» What to produce
Copy the lines starting at the one containing "How do I perform: Select the Infrastructure" and ending at the one containing "Action: pyautogui.click(x=40, y=210)", switching "GameObject" to "Player" and keeping everything else the same.
___ Excerpted records
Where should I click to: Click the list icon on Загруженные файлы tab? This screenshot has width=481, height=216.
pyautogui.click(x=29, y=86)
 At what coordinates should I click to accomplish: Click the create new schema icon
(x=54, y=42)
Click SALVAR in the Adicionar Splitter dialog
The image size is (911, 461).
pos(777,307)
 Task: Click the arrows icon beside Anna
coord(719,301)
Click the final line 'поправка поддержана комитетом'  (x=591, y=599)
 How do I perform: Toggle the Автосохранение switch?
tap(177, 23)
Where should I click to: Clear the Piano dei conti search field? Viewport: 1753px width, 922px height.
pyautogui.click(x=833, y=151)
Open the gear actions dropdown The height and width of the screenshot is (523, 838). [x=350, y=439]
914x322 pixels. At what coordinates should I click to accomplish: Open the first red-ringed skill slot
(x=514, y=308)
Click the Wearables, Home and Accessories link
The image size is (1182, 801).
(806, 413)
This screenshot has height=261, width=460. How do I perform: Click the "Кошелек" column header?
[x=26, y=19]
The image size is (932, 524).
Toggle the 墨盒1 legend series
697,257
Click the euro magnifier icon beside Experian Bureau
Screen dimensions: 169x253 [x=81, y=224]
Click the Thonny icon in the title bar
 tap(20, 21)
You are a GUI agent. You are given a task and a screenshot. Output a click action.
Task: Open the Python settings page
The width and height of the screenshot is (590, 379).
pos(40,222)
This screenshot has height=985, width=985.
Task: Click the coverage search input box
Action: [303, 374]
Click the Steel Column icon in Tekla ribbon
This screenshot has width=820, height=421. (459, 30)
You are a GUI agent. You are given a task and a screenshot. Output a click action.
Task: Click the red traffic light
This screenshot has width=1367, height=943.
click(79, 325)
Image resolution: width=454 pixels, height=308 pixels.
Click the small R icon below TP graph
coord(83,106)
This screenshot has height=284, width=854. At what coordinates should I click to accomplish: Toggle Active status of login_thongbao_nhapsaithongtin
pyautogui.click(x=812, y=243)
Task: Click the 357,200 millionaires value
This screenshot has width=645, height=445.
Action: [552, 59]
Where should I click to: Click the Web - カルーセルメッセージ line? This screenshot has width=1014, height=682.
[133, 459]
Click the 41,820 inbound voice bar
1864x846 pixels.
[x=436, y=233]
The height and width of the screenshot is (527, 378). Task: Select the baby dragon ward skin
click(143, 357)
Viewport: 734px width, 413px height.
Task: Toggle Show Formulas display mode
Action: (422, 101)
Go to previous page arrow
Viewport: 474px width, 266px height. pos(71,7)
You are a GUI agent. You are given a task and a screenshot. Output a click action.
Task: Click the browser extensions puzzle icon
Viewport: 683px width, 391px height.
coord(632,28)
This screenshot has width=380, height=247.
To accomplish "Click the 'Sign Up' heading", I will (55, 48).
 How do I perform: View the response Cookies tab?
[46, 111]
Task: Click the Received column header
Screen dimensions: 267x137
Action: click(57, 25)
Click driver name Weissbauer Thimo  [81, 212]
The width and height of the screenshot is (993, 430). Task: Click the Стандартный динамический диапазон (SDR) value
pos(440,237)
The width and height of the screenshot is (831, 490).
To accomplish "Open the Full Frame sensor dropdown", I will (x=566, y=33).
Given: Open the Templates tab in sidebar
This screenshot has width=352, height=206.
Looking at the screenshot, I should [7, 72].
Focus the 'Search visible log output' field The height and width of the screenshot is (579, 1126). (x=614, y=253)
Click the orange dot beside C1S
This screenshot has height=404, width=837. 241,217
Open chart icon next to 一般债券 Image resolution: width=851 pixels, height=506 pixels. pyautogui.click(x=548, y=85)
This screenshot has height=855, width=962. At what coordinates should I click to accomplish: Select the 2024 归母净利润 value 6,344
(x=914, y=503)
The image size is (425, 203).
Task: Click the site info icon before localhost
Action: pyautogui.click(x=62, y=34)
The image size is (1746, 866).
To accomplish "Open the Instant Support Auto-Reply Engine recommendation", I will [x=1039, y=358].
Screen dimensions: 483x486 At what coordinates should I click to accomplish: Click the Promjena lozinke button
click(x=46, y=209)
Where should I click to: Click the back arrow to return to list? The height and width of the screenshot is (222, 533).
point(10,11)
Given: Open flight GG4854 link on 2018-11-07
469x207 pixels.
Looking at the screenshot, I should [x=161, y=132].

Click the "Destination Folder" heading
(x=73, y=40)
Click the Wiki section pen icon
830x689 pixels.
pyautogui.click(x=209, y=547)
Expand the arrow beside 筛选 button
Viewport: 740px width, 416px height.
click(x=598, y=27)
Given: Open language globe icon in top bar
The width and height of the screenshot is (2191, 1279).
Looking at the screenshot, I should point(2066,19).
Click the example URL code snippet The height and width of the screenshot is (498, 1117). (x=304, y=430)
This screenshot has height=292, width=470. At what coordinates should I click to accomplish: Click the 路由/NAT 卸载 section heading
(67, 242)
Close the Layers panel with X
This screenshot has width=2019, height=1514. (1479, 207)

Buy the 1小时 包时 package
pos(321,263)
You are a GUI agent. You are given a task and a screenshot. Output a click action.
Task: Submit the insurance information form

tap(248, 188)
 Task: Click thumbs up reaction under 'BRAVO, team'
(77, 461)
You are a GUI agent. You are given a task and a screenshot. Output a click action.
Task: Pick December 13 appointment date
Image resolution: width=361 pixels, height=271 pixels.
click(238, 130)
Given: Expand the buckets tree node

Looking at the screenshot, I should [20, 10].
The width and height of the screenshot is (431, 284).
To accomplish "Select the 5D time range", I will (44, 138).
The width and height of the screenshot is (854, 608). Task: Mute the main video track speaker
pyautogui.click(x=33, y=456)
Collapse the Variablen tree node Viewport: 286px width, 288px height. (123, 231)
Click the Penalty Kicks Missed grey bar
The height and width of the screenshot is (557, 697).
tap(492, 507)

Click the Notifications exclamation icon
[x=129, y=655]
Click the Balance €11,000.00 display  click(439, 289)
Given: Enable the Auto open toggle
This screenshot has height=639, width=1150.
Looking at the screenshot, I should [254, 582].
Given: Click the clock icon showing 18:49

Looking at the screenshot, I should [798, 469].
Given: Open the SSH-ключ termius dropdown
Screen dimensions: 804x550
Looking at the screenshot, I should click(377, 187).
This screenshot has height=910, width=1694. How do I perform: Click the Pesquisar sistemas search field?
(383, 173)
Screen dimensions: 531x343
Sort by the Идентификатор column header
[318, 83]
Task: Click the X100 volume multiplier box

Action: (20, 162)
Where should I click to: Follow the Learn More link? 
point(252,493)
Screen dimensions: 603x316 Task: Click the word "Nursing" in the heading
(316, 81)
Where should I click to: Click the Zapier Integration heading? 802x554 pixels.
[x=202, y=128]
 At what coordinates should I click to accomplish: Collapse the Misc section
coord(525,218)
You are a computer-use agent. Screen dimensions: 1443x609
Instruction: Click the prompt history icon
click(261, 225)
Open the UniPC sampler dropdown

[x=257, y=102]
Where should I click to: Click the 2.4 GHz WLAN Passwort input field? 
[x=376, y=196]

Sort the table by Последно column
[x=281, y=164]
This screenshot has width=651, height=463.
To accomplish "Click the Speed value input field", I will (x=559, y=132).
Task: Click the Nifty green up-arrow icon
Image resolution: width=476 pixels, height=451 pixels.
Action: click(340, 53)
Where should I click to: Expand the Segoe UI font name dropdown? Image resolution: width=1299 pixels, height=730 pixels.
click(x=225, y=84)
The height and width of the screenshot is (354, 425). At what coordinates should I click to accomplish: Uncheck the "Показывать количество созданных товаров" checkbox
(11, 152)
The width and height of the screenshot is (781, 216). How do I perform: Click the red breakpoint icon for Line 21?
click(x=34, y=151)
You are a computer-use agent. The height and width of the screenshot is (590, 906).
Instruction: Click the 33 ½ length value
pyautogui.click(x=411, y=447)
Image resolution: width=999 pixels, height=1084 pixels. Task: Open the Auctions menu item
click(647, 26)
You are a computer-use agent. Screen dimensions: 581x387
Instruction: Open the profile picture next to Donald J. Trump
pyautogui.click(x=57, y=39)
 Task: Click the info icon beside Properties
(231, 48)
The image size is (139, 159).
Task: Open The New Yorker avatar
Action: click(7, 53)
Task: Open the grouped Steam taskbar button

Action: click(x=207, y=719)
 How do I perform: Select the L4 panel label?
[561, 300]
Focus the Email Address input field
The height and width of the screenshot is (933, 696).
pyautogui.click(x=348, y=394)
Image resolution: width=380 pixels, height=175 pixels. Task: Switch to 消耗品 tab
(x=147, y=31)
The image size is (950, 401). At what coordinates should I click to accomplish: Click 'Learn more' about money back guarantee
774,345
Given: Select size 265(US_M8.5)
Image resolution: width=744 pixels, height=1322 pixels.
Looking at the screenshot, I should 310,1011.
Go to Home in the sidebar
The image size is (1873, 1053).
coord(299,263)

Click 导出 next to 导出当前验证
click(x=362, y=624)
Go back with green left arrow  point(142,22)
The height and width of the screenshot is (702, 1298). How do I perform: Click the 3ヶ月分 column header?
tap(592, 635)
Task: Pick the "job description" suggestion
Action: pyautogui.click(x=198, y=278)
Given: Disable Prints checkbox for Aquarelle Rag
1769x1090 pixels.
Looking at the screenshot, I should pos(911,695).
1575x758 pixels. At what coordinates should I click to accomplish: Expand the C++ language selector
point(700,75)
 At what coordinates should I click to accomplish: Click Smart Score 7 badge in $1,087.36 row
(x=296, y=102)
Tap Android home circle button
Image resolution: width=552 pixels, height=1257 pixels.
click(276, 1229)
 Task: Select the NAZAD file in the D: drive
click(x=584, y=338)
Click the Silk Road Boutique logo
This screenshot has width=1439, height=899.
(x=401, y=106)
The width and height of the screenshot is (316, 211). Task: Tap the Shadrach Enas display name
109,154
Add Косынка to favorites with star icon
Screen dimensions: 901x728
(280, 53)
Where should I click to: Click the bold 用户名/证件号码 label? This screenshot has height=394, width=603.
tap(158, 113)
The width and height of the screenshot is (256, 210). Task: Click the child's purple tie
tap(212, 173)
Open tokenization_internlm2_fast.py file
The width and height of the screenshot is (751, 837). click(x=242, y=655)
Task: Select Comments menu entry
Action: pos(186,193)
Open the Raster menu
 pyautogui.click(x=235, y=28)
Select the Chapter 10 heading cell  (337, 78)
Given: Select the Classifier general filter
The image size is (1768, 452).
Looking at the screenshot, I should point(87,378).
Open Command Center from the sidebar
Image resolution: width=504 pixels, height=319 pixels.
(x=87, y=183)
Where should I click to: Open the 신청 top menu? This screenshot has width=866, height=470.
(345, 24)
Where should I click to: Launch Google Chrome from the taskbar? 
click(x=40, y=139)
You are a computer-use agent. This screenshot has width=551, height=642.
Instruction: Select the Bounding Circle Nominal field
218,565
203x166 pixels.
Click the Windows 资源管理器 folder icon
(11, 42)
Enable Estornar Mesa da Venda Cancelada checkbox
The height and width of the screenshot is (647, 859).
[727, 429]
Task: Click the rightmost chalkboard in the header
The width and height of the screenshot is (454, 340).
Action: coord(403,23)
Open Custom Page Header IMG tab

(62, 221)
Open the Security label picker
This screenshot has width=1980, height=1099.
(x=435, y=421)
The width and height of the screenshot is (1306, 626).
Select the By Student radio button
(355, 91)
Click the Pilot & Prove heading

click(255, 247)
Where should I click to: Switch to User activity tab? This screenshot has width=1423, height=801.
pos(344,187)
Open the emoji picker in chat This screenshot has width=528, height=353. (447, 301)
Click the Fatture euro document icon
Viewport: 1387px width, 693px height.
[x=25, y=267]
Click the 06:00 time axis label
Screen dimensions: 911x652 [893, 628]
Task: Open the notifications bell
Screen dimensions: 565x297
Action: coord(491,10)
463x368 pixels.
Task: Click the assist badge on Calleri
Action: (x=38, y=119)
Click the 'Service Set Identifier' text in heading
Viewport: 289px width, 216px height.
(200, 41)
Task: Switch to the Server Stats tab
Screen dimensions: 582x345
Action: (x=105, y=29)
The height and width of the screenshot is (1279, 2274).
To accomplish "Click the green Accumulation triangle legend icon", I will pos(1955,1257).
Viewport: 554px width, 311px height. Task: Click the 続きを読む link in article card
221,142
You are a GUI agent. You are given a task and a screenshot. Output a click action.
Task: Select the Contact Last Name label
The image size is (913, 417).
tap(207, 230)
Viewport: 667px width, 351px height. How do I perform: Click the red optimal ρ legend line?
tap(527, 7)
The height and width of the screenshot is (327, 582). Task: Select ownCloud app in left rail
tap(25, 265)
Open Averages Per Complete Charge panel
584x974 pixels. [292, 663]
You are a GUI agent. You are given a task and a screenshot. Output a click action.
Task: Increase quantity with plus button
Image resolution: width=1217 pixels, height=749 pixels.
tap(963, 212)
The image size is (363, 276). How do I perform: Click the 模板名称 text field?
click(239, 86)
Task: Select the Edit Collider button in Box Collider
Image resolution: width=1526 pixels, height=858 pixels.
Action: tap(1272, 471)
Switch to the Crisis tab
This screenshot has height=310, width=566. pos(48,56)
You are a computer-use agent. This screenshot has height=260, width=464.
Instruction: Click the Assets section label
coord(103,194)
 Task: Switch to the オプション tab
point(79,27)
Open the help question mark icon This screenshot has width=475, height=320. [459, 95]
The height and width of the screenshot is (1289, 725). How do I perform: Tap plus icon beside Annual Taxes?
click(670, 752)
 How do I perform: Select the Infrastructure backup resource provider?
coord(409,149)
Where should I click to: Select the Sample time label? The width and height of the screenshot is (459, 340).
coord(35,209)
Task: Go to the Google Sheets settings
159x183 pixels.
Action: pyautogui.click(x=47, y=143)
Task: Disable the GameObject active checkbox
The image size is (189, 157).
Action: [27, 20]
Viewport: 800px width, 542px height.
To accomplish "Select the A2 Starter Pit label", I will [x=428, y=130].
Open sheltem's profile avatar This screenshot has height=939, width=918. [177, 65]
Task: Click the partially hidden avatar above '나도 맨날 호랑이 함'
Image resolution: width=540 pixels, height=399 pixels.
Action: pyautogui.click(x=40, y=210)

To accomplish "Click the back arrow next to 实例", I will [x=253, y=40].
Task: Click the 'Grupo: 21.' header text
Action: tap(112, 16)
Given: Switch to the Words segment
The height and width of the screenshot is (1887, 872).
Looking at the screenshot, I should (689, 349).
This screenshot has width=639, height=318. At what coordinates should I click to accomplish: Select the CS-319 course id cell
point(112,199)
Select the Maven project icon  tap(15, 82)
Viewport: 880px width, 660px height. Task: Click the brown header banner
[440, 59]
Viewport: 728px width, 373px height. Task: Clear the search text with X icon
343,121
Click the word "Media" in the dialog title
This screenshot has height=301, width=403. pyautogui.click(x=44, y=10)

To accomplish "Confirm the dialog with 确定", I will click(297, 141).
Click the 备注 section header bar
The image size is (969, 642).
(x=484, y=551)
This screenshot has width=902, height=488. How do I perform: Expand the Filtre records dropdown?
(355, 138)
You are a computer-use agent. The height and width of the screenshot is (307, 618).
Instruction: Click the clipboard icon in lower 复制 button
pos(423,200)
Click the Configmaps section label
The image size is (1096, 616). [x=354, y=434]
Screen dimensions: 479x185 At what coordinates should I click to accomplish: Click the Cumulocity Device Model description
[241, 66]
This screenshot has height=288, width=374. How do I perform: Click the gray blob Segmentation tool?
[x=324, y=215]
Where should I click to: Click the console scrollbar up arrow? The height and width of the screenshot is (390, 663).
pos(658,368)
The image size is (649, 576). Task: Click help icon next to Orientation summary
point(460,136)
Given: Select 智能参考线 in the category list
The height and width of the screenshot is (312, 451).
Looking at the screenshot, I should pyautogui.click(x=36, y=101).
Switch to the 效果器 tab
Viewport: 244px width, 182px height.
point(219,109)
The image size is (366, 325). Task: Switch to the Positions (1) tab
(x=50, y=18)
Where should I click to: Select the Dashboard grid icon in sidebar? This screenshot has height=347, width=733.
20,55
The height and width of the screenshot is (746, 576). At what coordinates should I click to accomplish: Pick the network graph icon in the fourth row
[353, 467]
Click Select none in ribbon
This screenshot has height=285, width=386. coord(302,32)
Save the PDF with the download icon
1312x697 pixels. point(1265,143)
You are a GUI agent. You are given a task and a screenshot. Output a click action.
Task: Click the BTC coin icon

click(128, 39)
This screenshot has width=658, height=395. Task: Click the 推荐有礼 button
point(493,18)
______
» Written reply
 How do I perform: Select the Infrastructure backup resource provider?
coord(409,149)
Where should I click to: Select the Sample time label? The width and height of the screenshot is (459, 340).
coord(35,209)
Task: Go to the Google Sheets settings
159x183 pixels.
Action: pyautogui.click(x=47, y=143)
Task: Disable the Player active checkbox
The image size is (189, 157).
Action: [27, 20]
Viewport: 800px width, 542px height.
To accomplish "Select the A2 Starter Pit label", I will [x=428, y=130].
Open sheltem's profile avatar This screenshot has height=939, width=918. [177, 65]
Task: Click the partially hidden avatar above '나도 맨날 호랑이 함'
Image resolution: width=540 pixels, height=399 pixels.
Action: pyautogui.click(x=40, y=210)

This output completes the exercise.